Aspen says shareholders have rejected Endurance’s proposals
Aspen Insurance Holdings Ltd says its shareholders have rejected Endurance Specialty Holdings Ltd’s proposals to move forward with its hostile takeover attempt.
Last Friday was the target date set by Endurance for receiving consents from Aspen shareholders to hold a special meeting aimed at expanding and shaking up and expanding the Aspen board, smoothing the way to a takeover.

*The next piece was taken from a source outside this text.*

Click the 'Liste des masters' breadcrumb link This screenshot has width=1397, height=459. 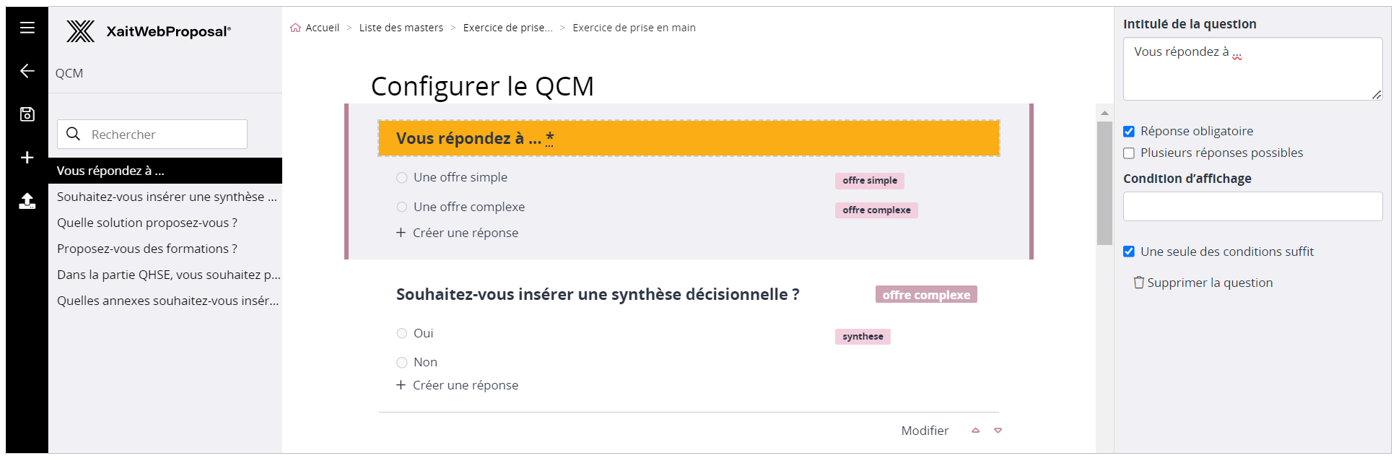(x=401, y=28)
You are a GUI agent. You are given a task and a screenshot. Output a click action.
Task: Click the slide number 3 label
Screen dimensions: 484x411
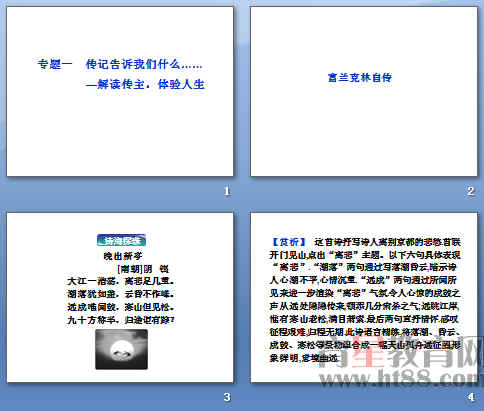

Aspen said on Friday night that preliminary results provided by its proxy solicitor, indicated that “shareholders owning at least 76 percent of Aspen’s outstanding shares did not support Endurance’s proposal to call a special meeting at which shareholders would vote on a proposal to increase the size of Aspen’s board to 19 directors, and shareholders holding at least 81 percent of Aspen’s outstanding shares did not support Endurance petitioning the Supreme Court of Bermuda as part of a legal manoeuvre called an involuntary scheme of arrangement”.
Endurance first made public its offer in April and raised its bid to $49.50 a share, or about $3.2 billion, in June.
Endurance has argued that the combination of the two Bermuda re/insurers would allow the combined entity to compete more strongly and to slash corporate costs. Aspen’s board rejected Endurance’s offer as too low and adopted a one-year shareholder rights plan, which largely blocked Endurance’s bid unless Aspen’s board approved it, a move described by Endurance as a “poison pill”.
Aspen said in its most recent earnings report that it had spent $8.3 million defending itself from Endurance’s bid.